--- DATA FOR THE TASK ---
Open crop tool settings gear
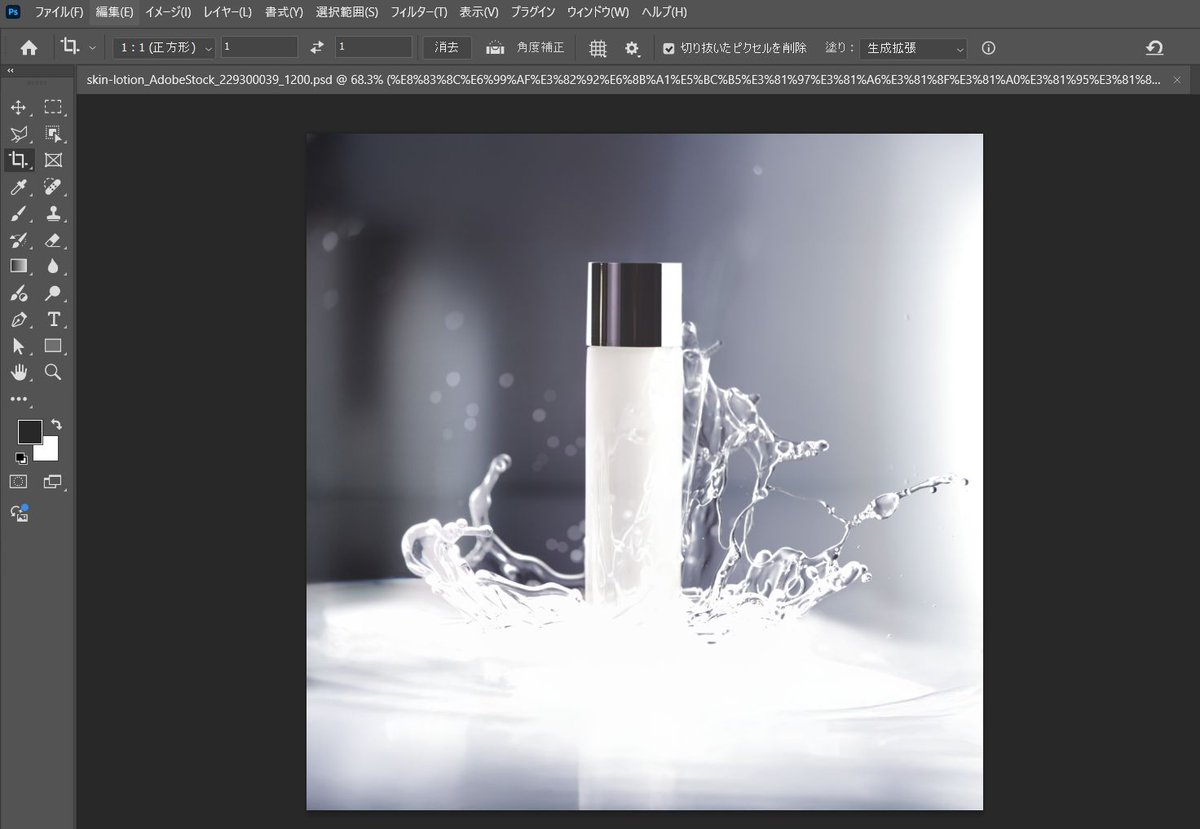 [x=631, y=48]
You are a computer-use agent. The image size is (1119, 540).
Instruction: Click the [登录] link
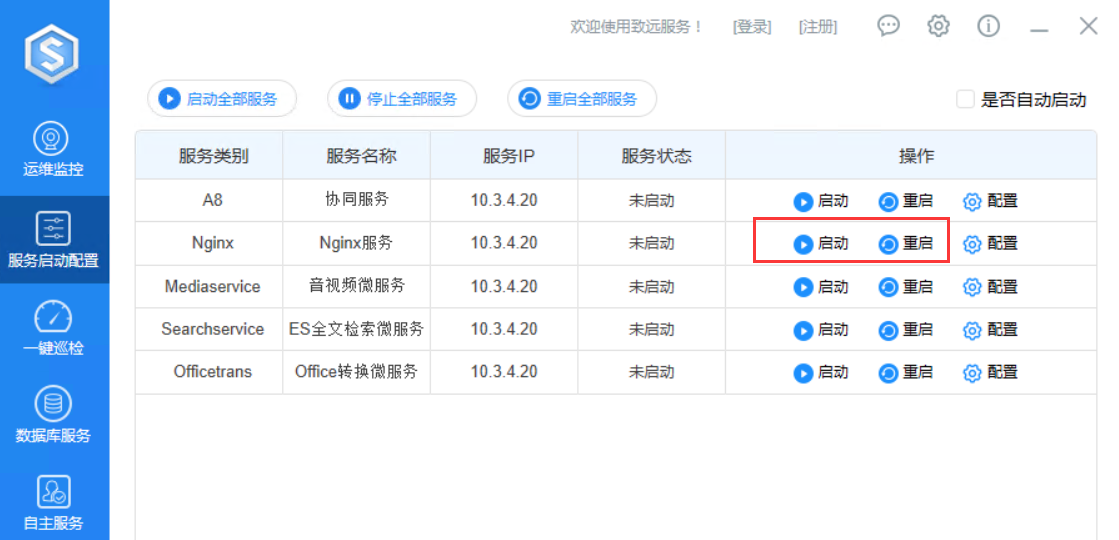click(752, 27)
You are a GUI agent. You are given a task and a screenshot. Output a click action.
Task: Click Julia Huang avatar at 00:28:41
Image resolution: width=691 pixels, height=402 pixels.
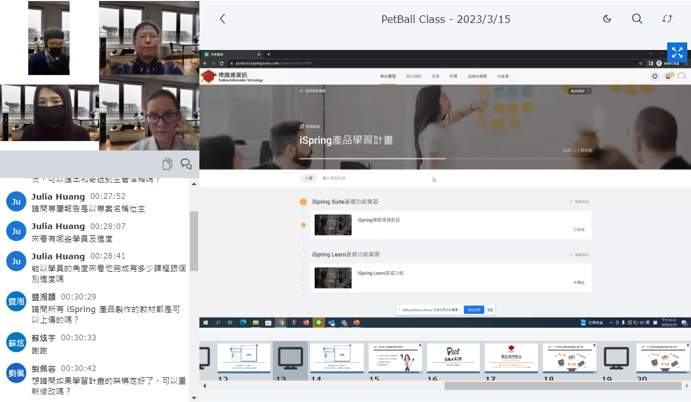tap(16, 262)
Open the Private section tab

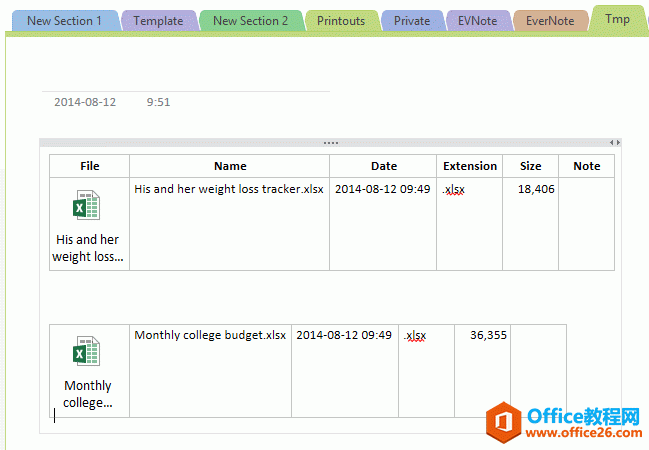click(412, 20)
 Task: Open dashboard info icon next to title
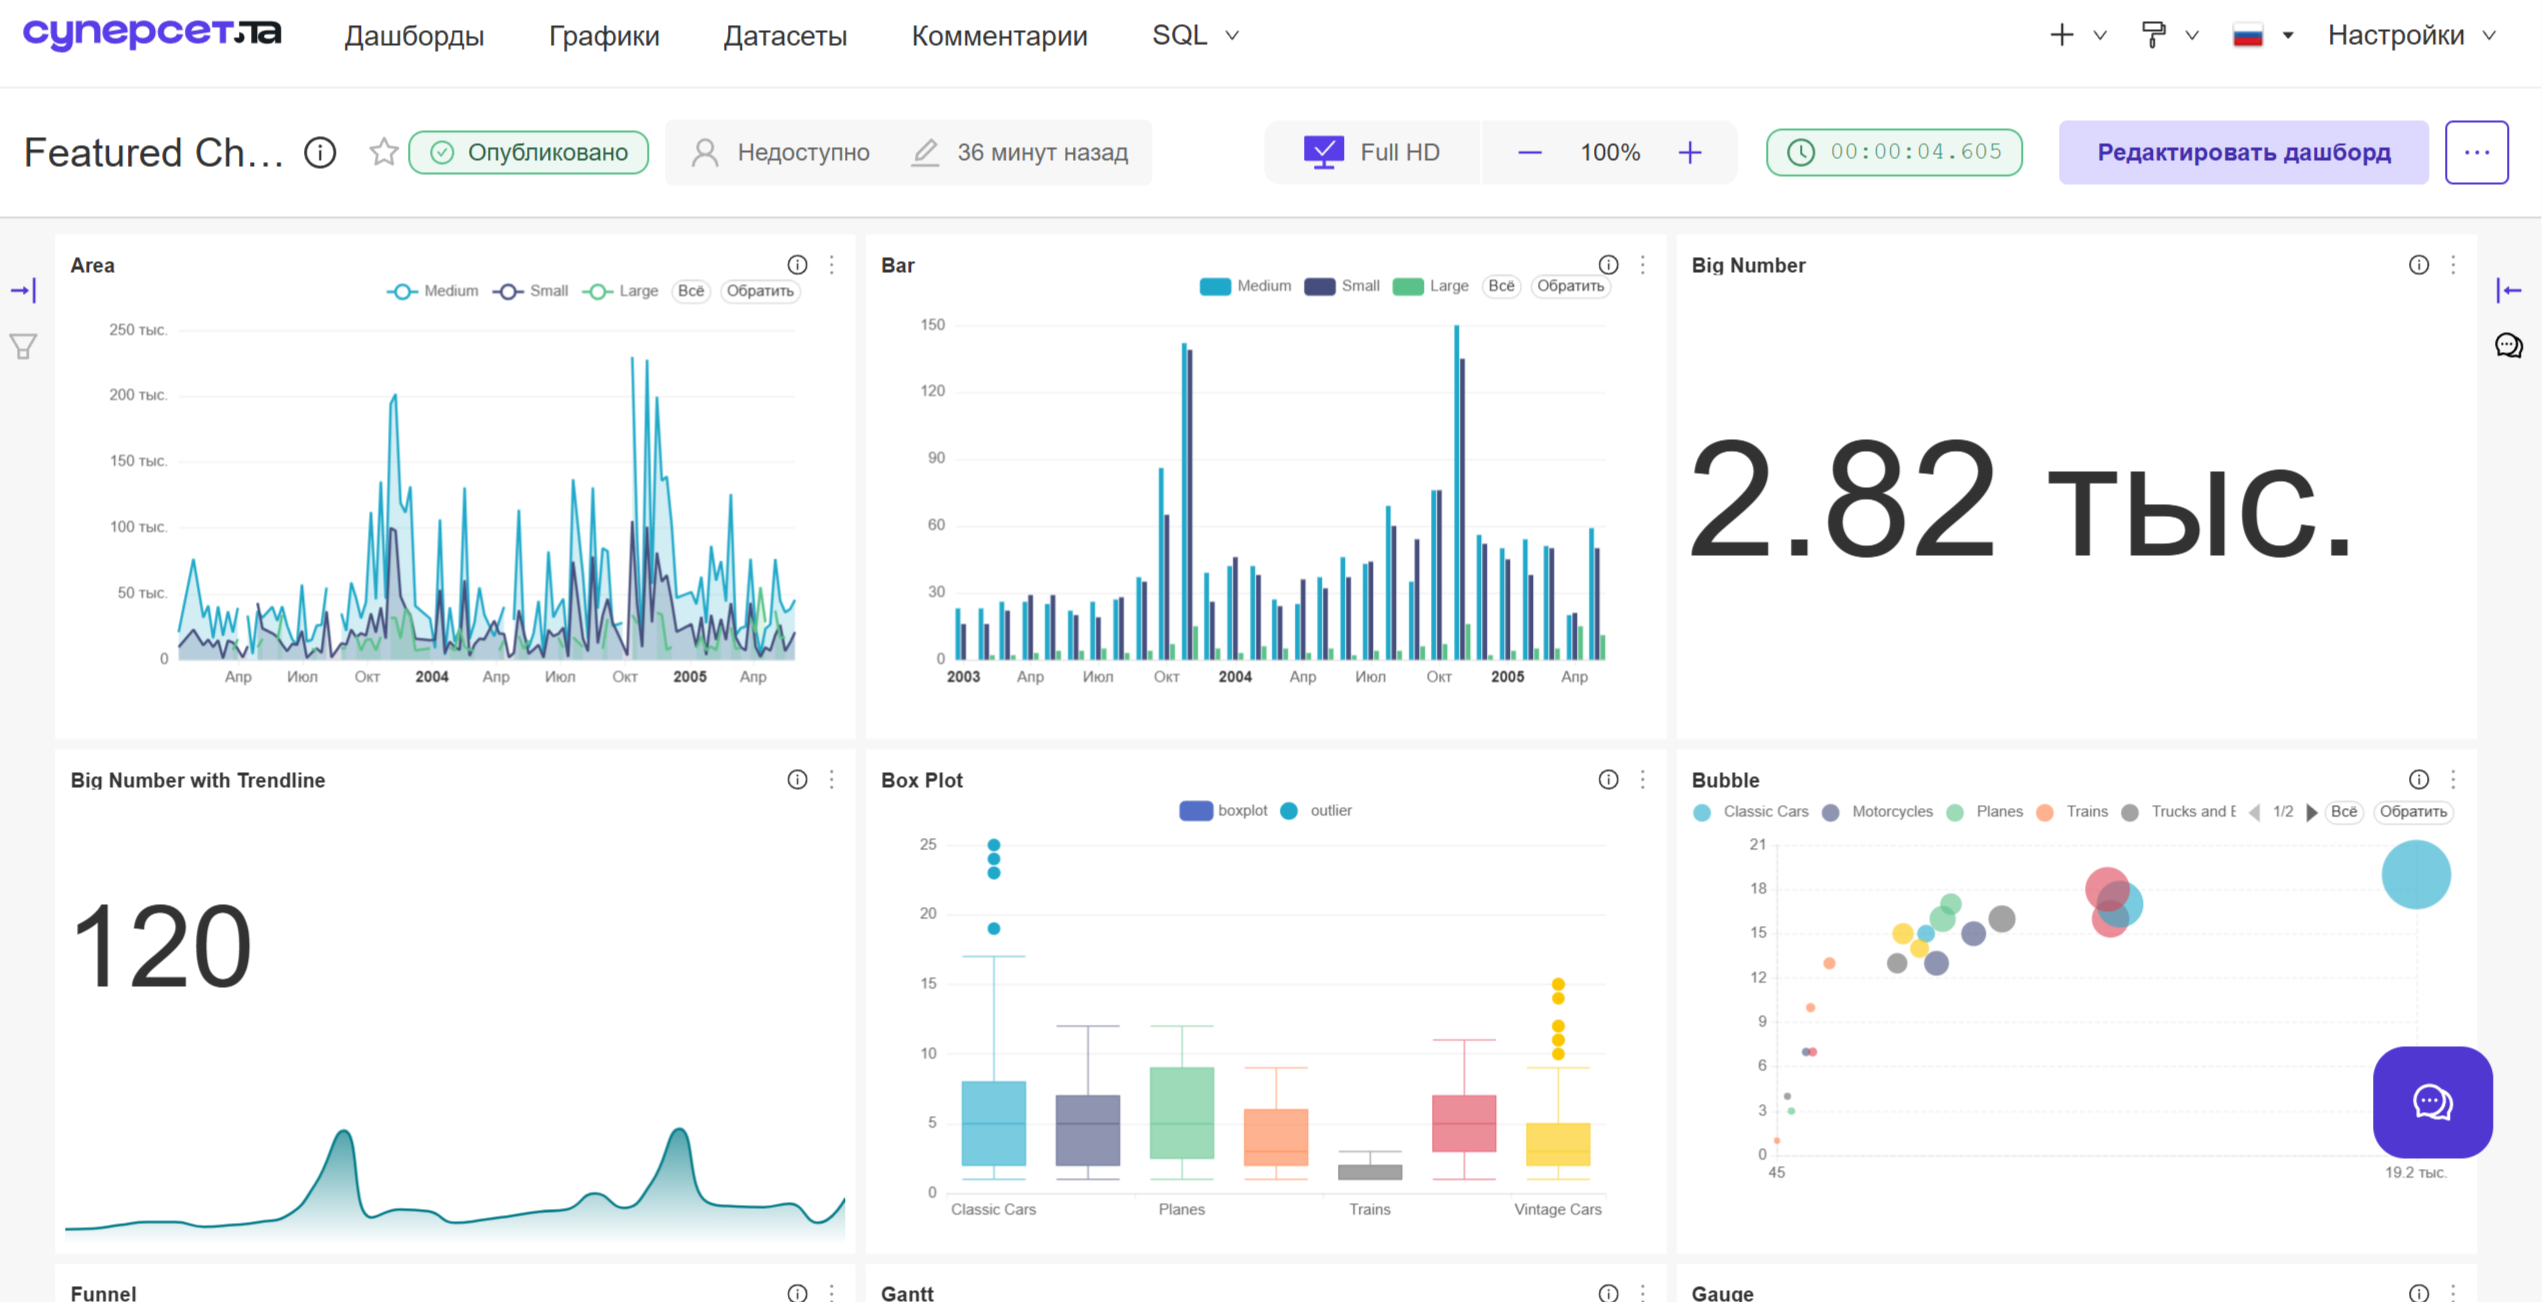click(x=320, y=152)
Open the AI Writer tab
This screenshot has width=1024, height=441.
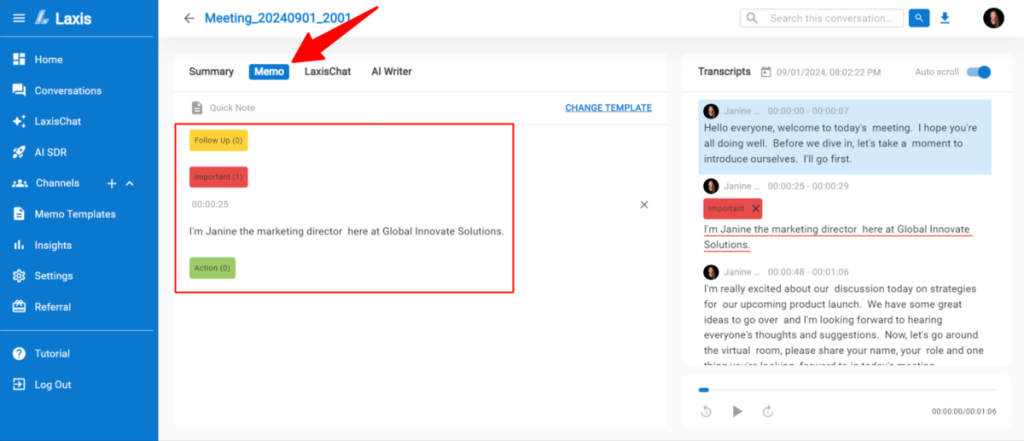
---
PROMPT
In the data above, find the line containing "Task: Click Julia Huang avatar at 00:28:41"; from there, please write out each line through the end, exactly, with the pictures omitted.

EXERCISE RESPONSE
Task: Click Julia Huang avatar at 00:28:41
Image resolution: width=691 pixels, height=402 pixels.
tap(16, 262)
Open the Private section tab

click(412, 20)
 Task: Open dashboard info icon next to title
click(x=320, y=152)
Open the AI Writer tab
This screenshot has width=1024, height=441.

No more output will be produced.